Can I roll over the profits from my second home straight to building our new primary residence without paying capital gains.
Simple answer is NO. Period. End of story. The ability to do that expired 10-20 years ago. It was commonly referred to back then as a capital gains deferment.
If the property you sold was your *PRIMARY* residence for at least 731 days of the last 1,826 days you owned it, counting backwards from the closing date of the sale, then you could qualify for the capital gains tax exclusion of $250K if single, or $500K if married filing joint and you were both listed as owners on the deed. Note that the days it was your primary residence do NOT have to be consecutive either.
But since you specifically and explicitly state it was your "SECOND" home, if that's true for the last 5 years, you do not qualify for any exclusion.
If the property was a rental property for "ANY" period of time while you owned it, then you have depreciation recapture to deal with.
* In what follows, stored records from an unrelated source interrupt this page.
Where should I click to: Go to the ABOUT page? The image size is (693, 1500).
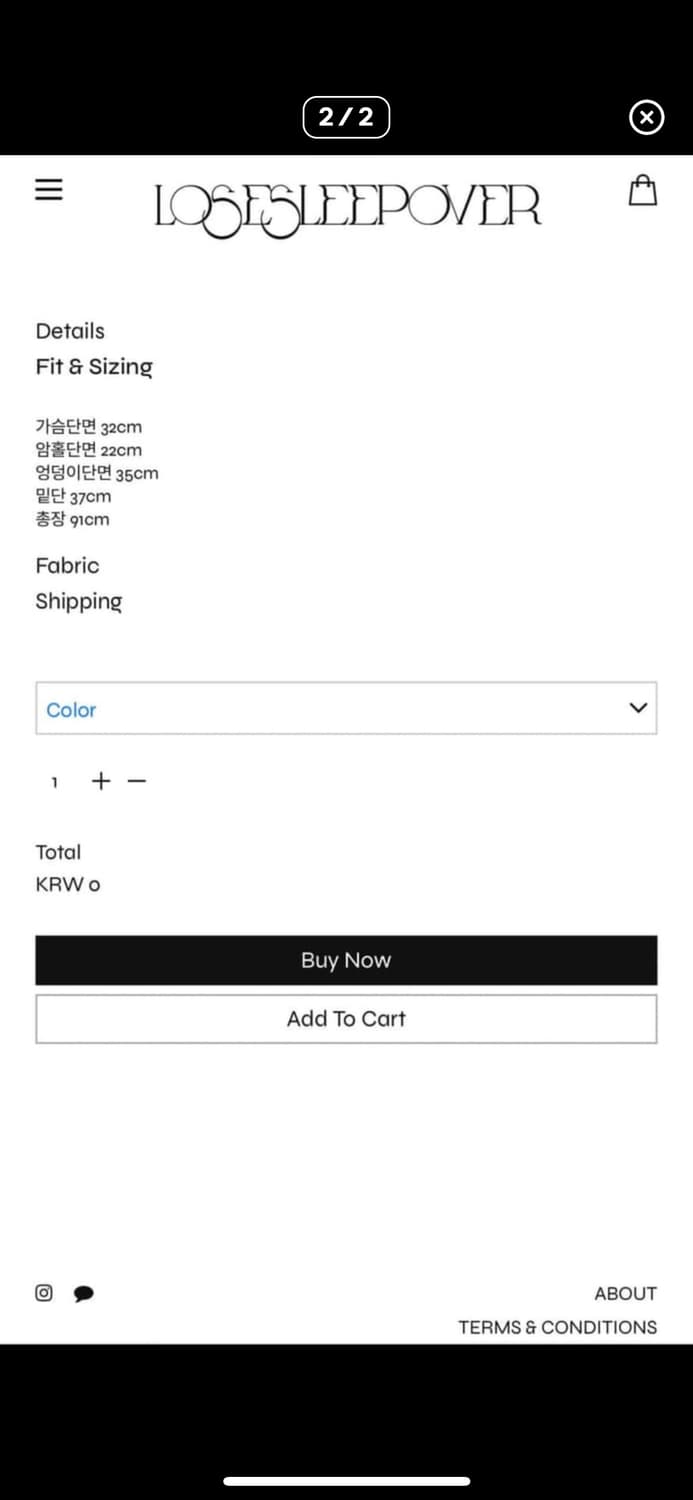click(x=625, y=1294)
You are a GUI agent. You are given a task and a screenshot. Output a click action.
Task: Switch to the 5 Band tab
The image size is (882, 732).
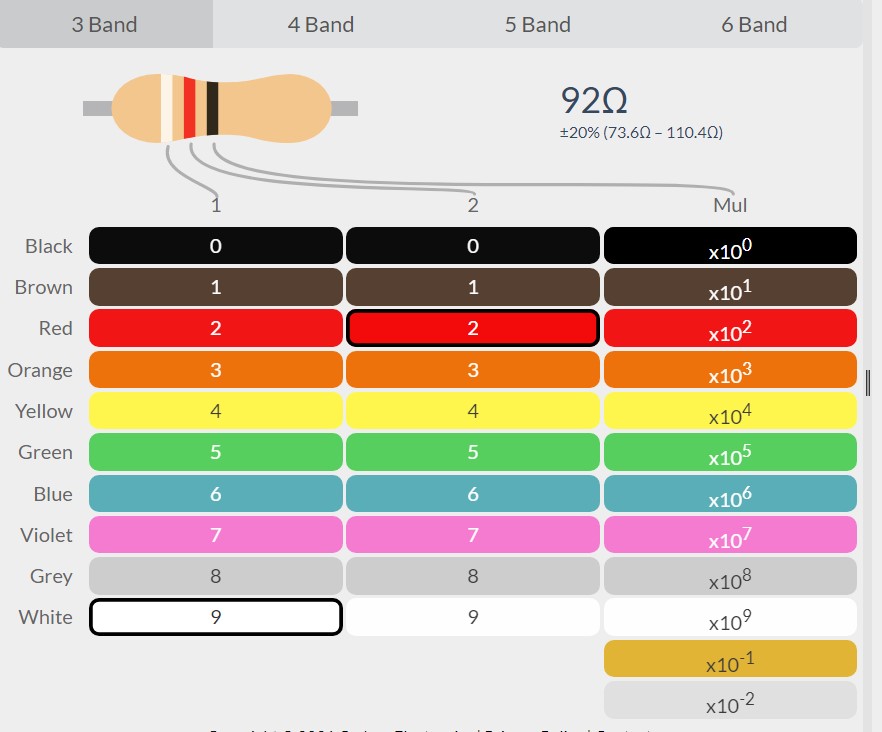tap(537, 24)
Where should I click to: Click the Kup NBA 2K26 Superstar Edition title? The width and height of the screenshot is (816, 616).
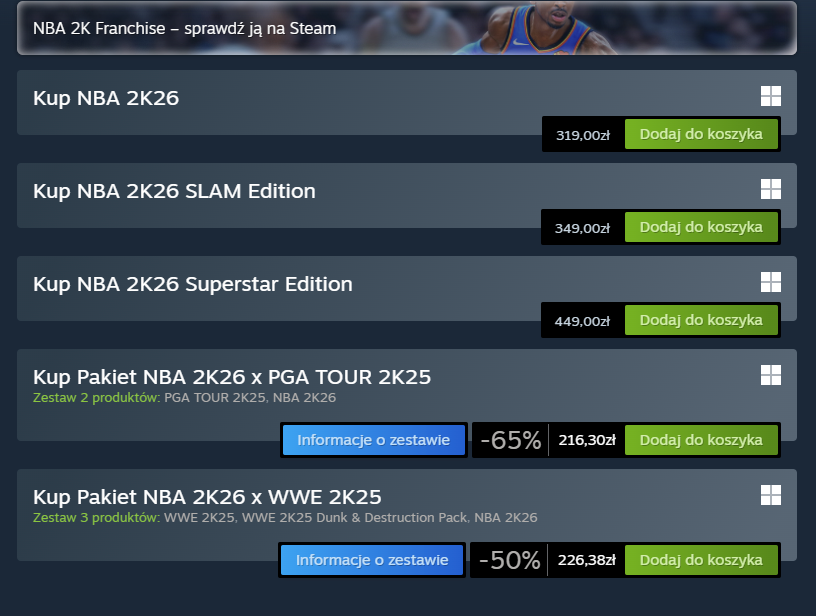tap(193, 284)
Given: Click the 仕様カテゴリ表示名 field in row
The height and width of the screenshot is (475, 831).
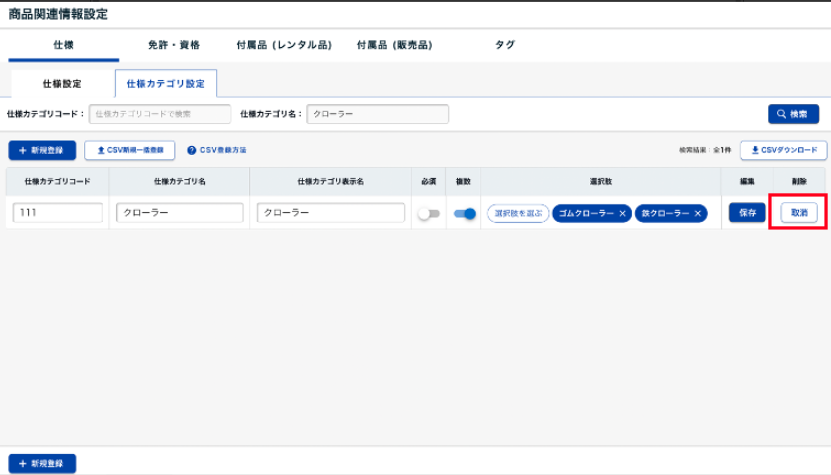Looking at the screenshot, I should coord(330,213).
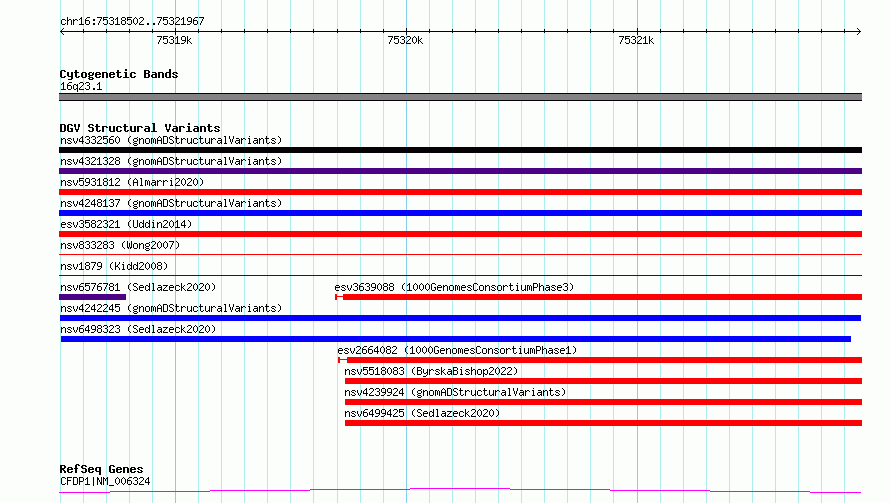
Task: Click the short purple nsv6576781 bar
Action: click(93, 297)
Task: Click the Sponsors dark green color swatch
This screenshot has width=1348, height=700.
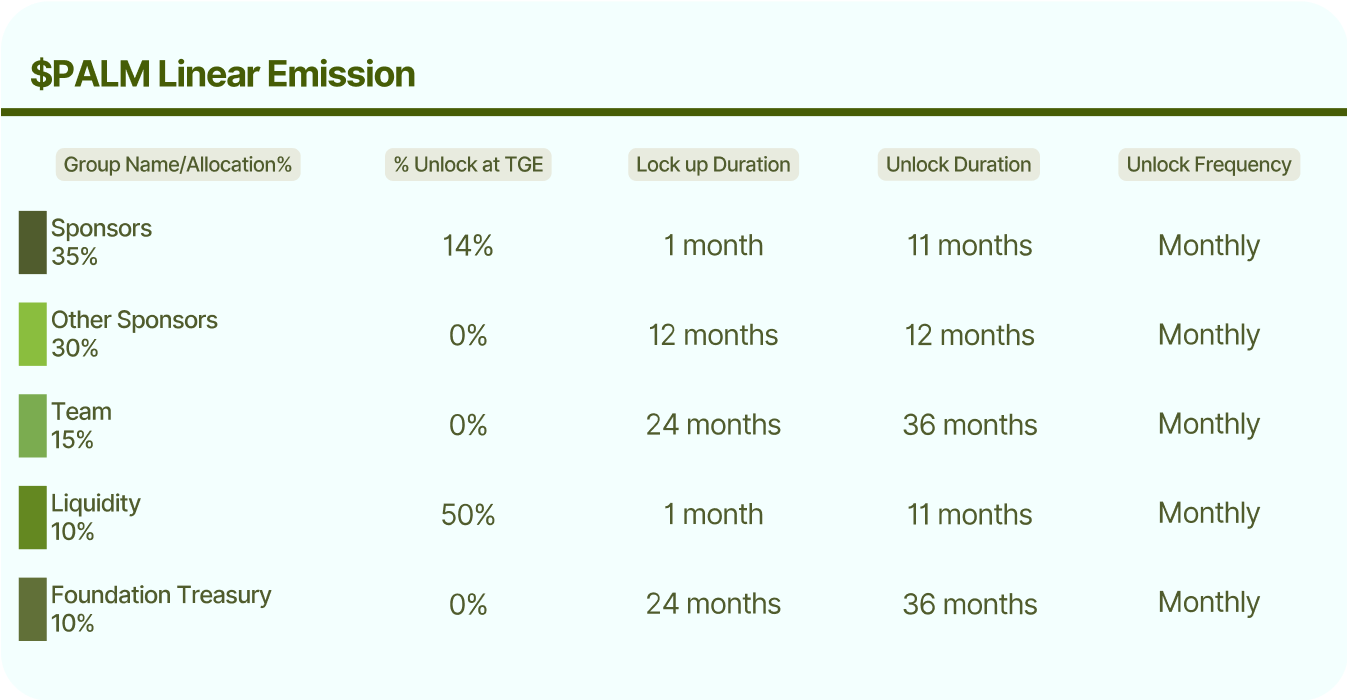Action: 33,242
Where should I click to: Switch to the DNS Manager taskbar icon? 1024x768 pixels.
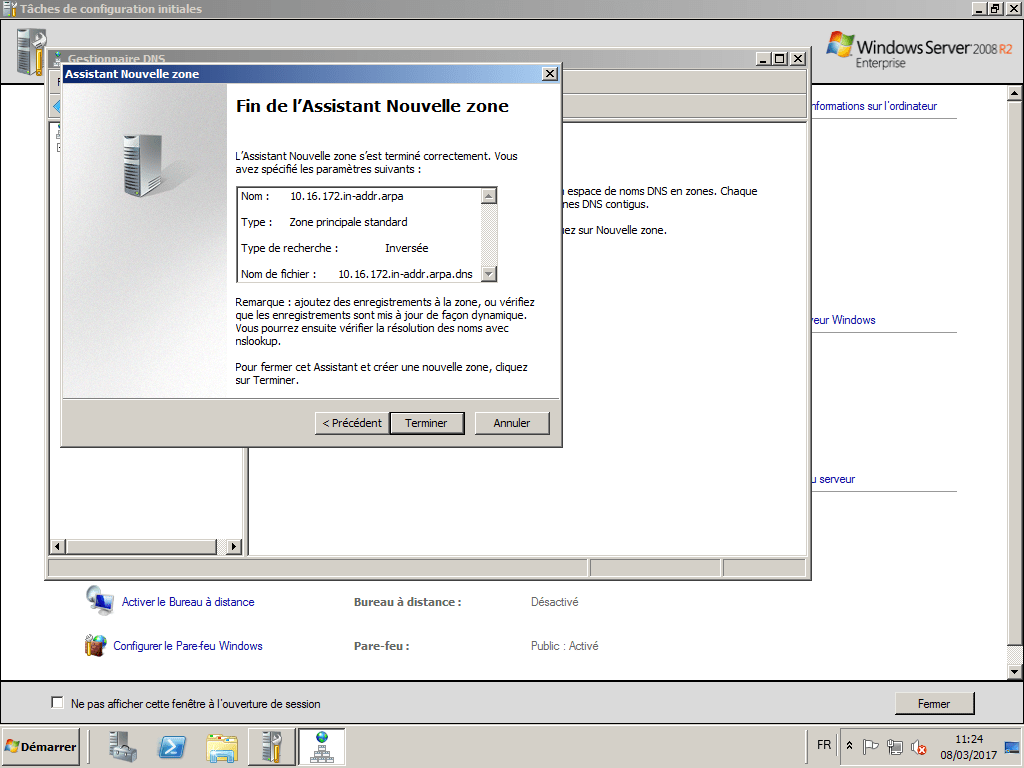coord(322,747)
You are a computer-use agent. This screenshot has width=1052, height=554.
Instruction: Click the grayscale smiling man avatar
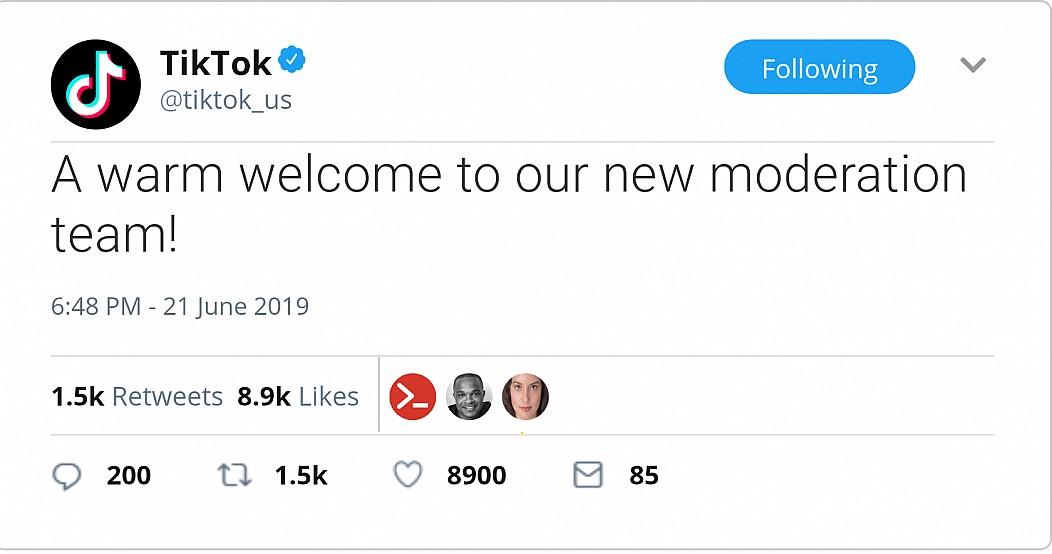point(469,396)
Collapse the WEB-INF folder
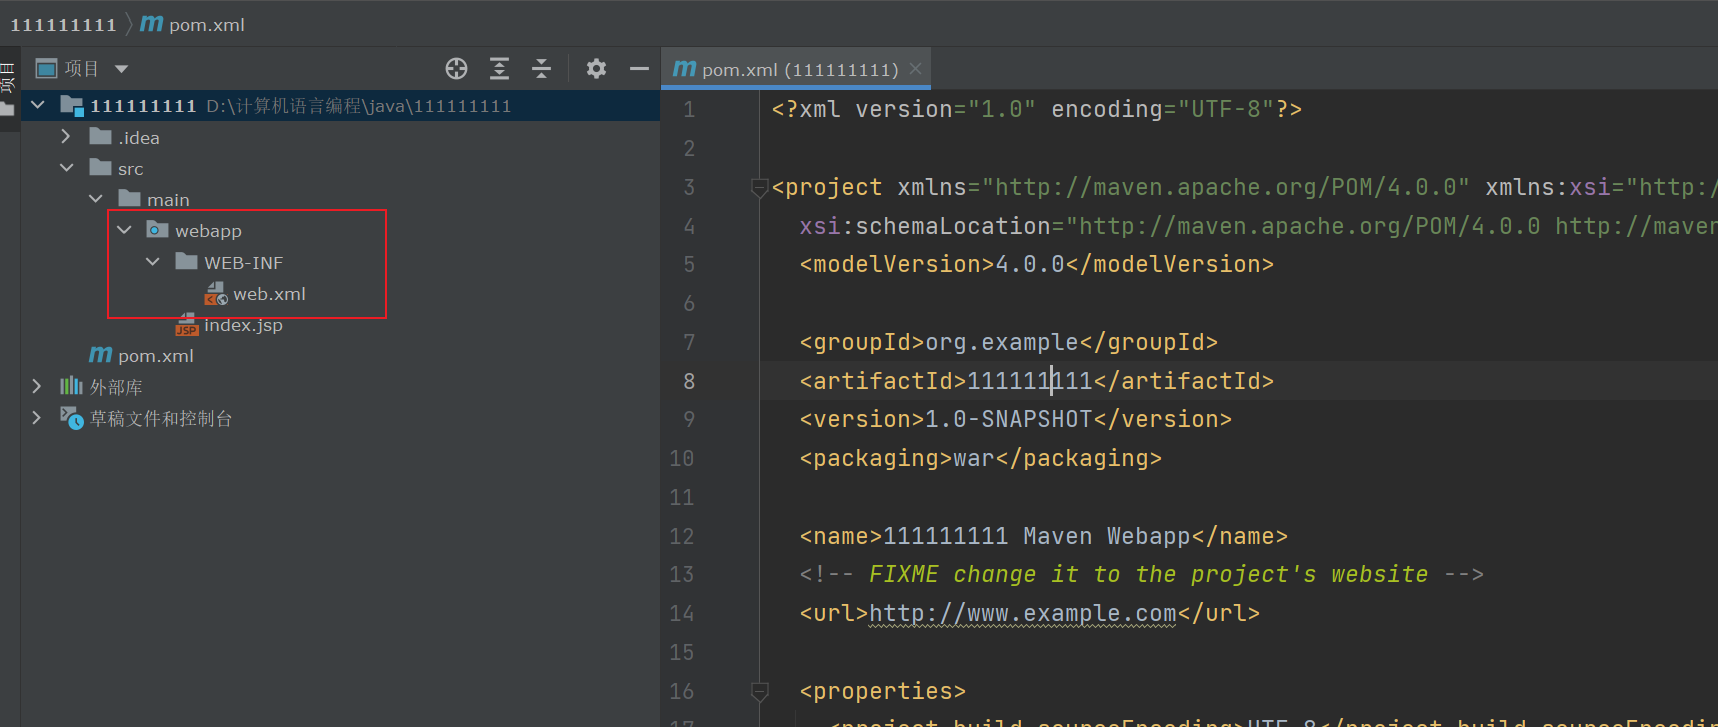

If you don't know what you're doing, that *WILL* complicate matters for you. (But TurboTax can handle it just fine *if* you know what you're doing.)
For a 1031 exchange you are required by federal law to complete the transaction with a 3rd party professional qualified to complete such exchanges. There are time limits also, between the time of disposing of the old property, and acquiring the new property. But I don't see a 1031 exchange as even a possibility here, since your purchase was for land only. You specifically and explicitely state that you are "building our new primary residence" which indicates you sold real estate with a structure on it, and purchase real estate without a structure on it - raw land. I just don't see any possibility of getting a house built with a CO issued within the 1031 exchange time frame required by law.
@Carl wrote:.....you could qualify for the capital gains tax exclusion of $250K if single, or $500K if married filing joint and you were both listed as owners on the deed.
For a married couple filing jointly, only one spouse has to meet the ownership requirement. Each spouse must meet the use requirement, however.
@Carl wrote:
....I don't see a 1031 exchange as even a possibility here, since your purchase was for land only.
A 1031 exchange can be done with land so that is not the issue. The issue is that the property must be held for productive use in a trade or business or for investment to qualify for a 1031 exchange.